The present study explores stakeholders’ perspectives on how a preclinical CR curriculum contributes to students’ CR development.
Methods
Study design
We conducted a qualitative descriptive [10] study using focus groups [11] to delve into stakeholders’ different perspectives on how the intended preclinical CR curriculum was experienced and how it contributed to students’ CR development. This methodology was selected to describe participants’ views and experiences without imposing a priori theoretical interpretations. This research project received approval from the institutional review board (#2022-3650). All participants gave their consent to participate in this study.
To provide a context for interpreting our findings, we first describe the educational setting in which the study was conducted. Although the curriculum was implemented prior to the publication of the recommendations by Cooper et al. [1], we previously conducted a document analysis to inform the present study and observed a strong alignment between the CR curriculum and the CReME recommendations. This alignment provided the relevance for examining how this specific CR curriculum is experienced by stakeholders in practice. Moreover, since the program was in its sixth year of implementation, this experience could help stakeholders share their perspective.
Context of the study
A renewal of the four-year undergraduate medical program took place in 2017 at a francophone university in Canada (Université de Sherbrooke in Québec). The program, on four sites across a vast geographical distribution, with about 210 students per cohort, entails two and a half years of preclinical studies and 18 months of clerkship. The curricular approach can be described as competency-based, problem-oriented, longitudinal, interdisciplinary, with spiral integration.

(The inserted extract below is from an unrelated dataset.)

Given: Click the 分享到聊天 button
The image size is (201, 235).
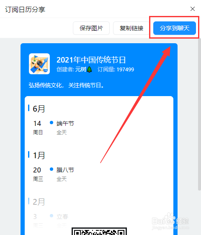Looking at the screenshot, I should tap(175, 28).
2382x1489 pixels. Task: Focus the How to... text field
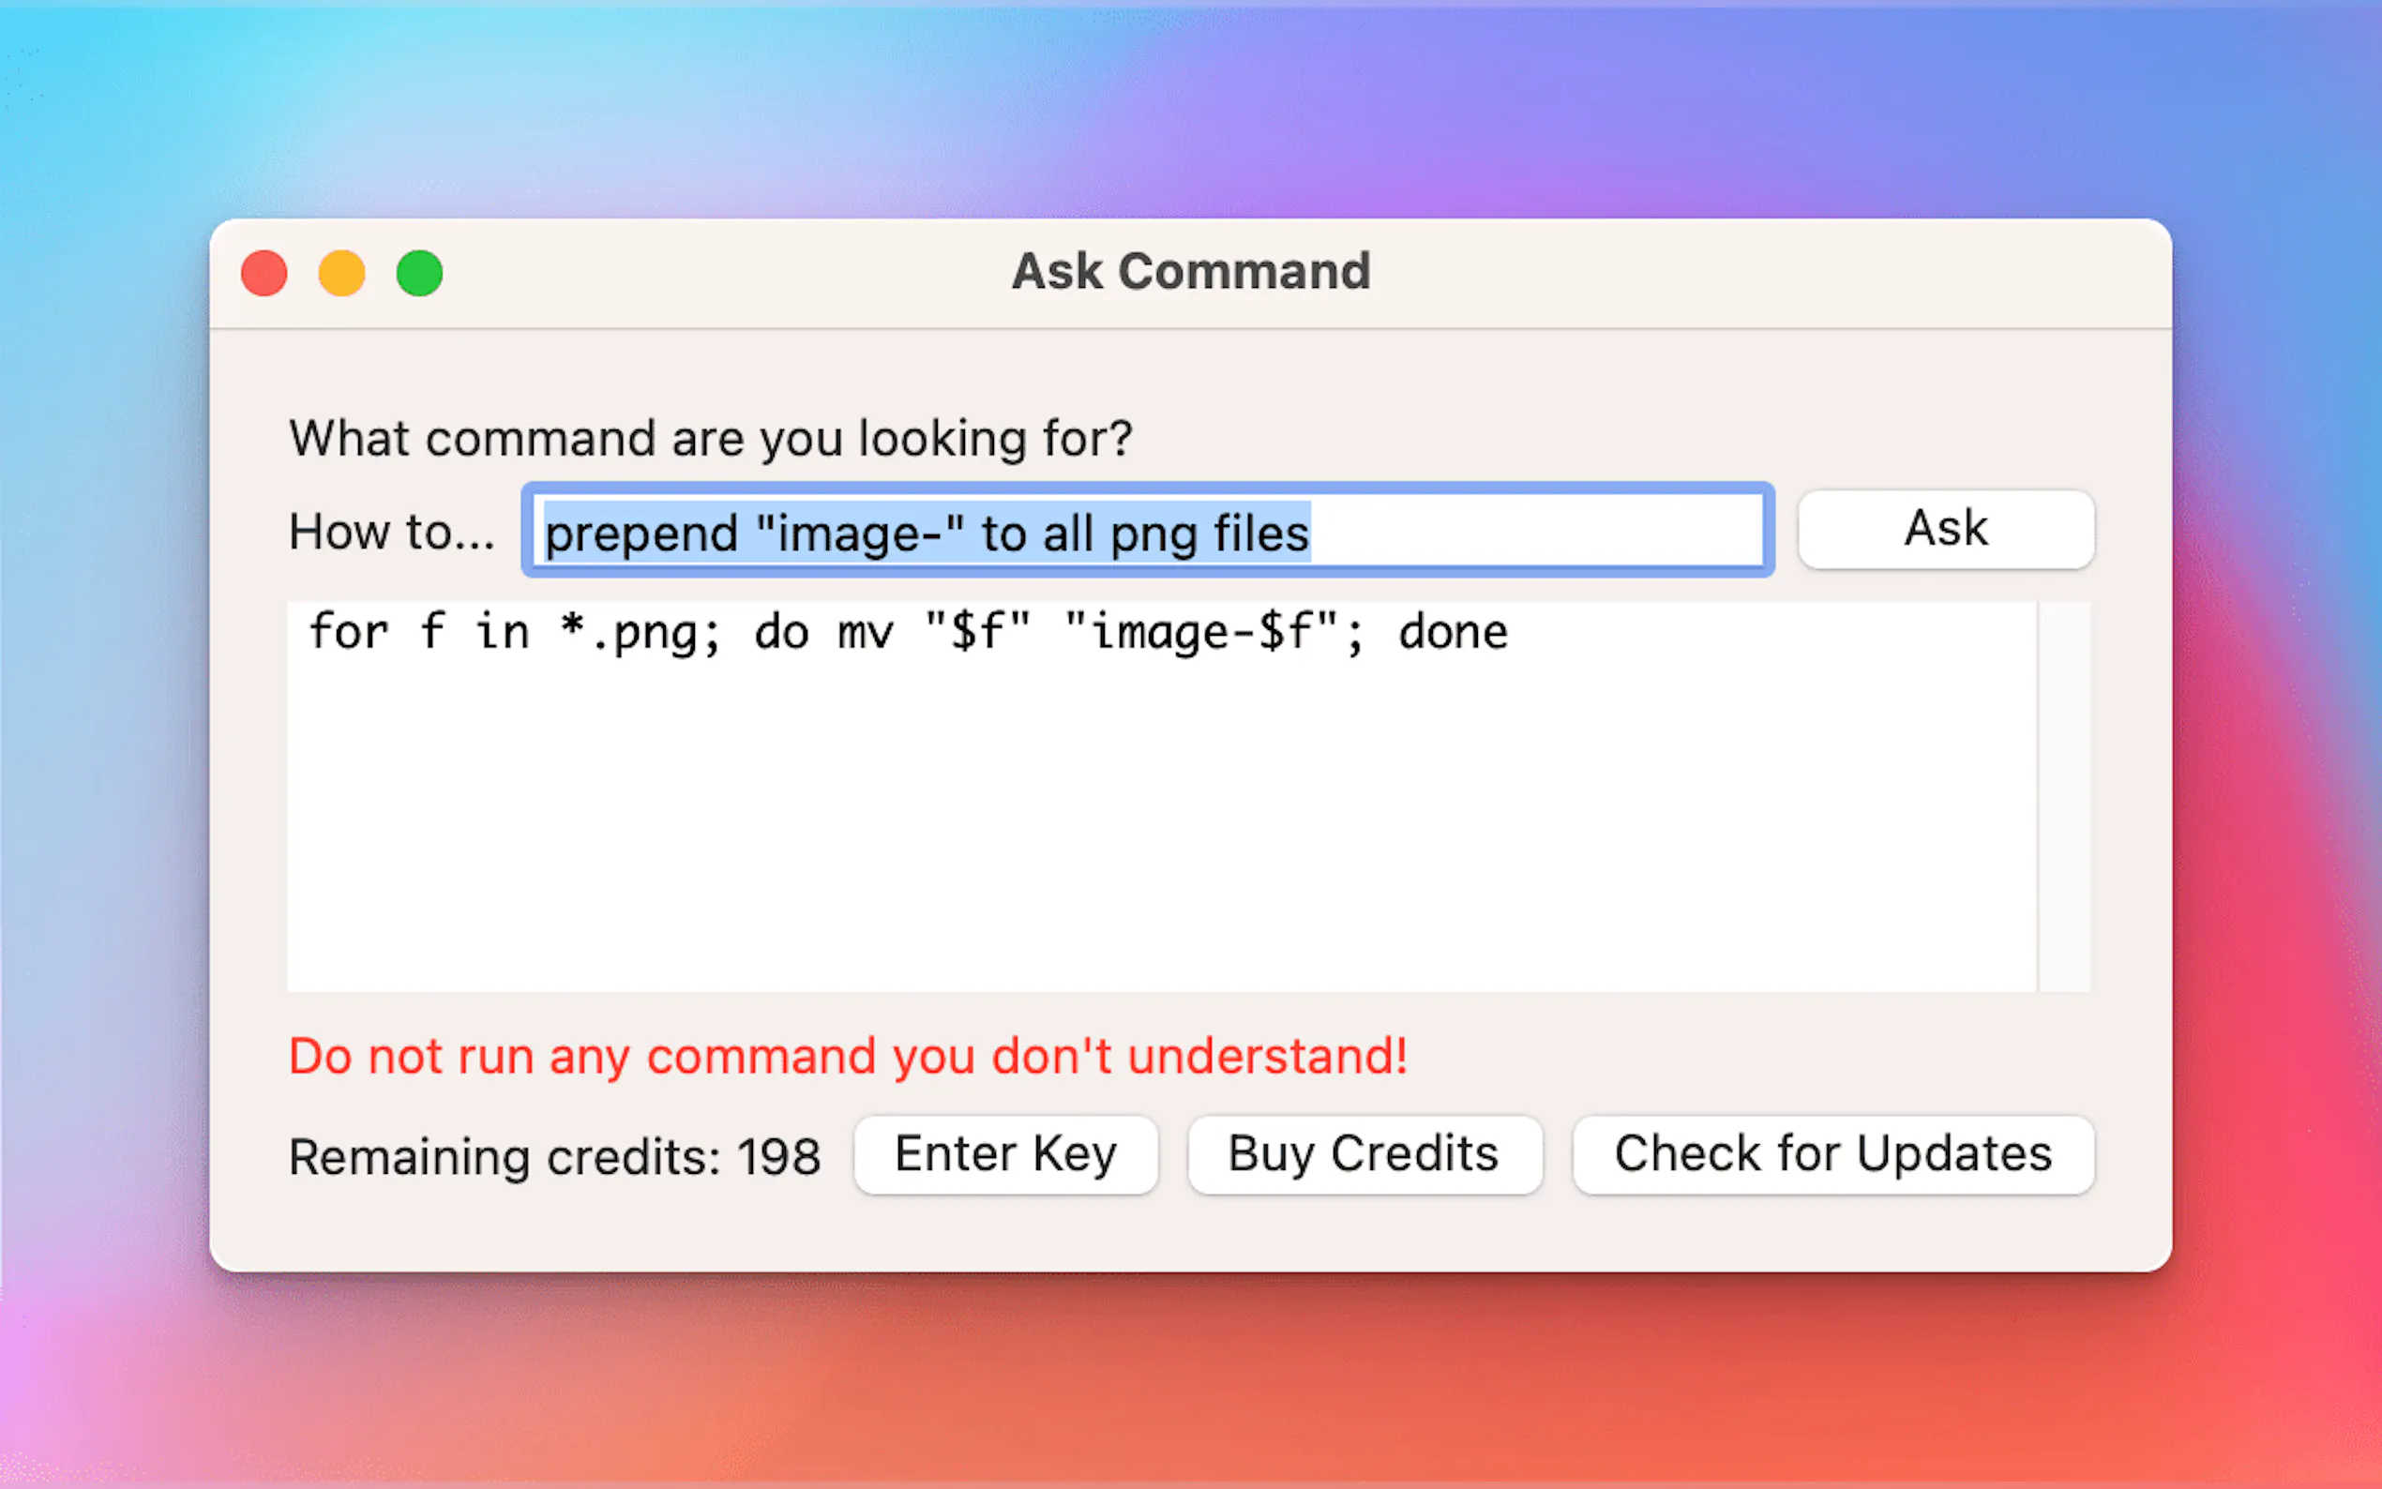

From the very first year and throughout the program, CR is explicitly taught and embedded within the teaching of basic and clinical sciences from diagnosis to management, history-taking, physical examination, communication skills, collaboration and professionalism, highlighting the pivotal role of patients as partners in the entire clinical process. The design is based on a CR definition similar to Daniel’s [12]: “A skill, process, or outcome wherein clinicians observe, collect and interpret data to diagnose and treat patients. Clinical reasoning entails both conscious and unconscious cognitive operations interacting with contextual factors such as the patient’s unique circumstances and preferences and the characteristics of the practice environment” (p. 902). The following theoretical frameworks constitute the foundation of the development of clinical reasoning in the curriculum: theory of medical expertise (knowledge development and organization and illness scripts [13]), and dual process theory [14]. The teaching strategies listed by Cooper et al. [1] are operationalized through a variety of methods deliberately sequenced and all organized around clinical problems of increasing complexity over the course of training. The first two years are structured into 23 learning units (LU), each lasting four to six weeks and centred on two to three undifferentiated clinical problems. Ten integration weeks (IW) are interspersed throughout the first two years to revisit and consolidate the content covered. Each LU-IW exemplifies the fully integrated preclinical educational process aimed to support CR development and will be the specific context of the present study described below.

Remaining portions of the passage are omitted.